Select an initial location that matches the sunlight and soil needs of the plant. Examine the planting label provided with each plant to determine if the plant requires a full sun, partial sun, partial shade or full shade planting site. Retain the plant label near the plant or with gardening supplies for future reference.
Stir up the garden soil with a cultivator, rototiller or shovel to a depth of at least 8 inches. Loosening soil allows water to penetrate all layers of dirt around the plant root rather than pooling or running off compacted soil layers. Enrich the garden soil with additives such as peat moss or compost to provide nutrients for plant roots.
Don't plant the perennial too deeply.
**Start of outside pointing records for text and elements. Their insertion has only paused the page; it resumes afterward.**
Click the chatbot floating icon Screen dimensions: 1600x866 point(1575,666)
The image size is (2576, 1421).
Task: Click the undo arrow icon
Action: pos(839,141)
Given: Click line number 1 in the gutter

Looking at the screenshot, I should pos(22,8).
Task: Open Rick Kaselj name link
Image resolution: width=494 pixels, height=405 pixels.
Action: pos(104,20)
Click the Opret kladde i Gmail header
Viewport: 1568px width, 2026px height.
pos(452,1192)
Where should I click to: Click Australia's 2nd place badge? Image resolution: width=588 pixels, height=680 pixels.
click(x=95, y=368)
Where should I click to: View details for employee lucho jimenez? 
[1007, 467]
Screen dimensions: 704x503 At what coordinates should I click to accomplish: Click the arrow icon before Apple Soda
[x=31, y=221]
Place the top of the root ball no more than 2 inches below the soil surface. Apply a 3-inch layer of mulch to promote water retention and discourage weed growth around each perennial.
Water regularly to encourage deep absorption of moisture around the perennial's root ball. Trickle water around the plant base in a light stream for 10 minutes. Deeper moisture retention in the soil results in less water consumption and a healthier plant.
Revisit the plant label to determine when the plant blooms. Watch for those flowers and monitor the appearance of dead blooms. Clip dead blooms off directly behind the flower head during times of active blooming. Deadheading in this manner causes the plant to direct energy to further bloom production and sometimes causes the perennial plant to produce another round of blooms later in the growing season.
Trim back foliage after blooming completes to remove spent blooms and dying foliage. Gardeners choose perennials for blooms and foliage because these plants tend to only bloom for short periods of time. Make pruning cuts at a 45-degree angle directly above a pair of leaves. Create a pleasing shape with the remaining foliage by rounding the top and removing any dead or diseased foliage.
Continue watering the perennial regularly into the fall months. Leave foliage to die naturally and apply a protective layer of mulch to a 3-inch depth to encourage even soil temperatures around the roots during the cool winter months.
Wake the perennial plant up in the spring by gently pulling back the mulch layer. Shoots will appear at the base of the plant. At this point, prune back dead foliage to the ground and clean out plant debris from around the perennial.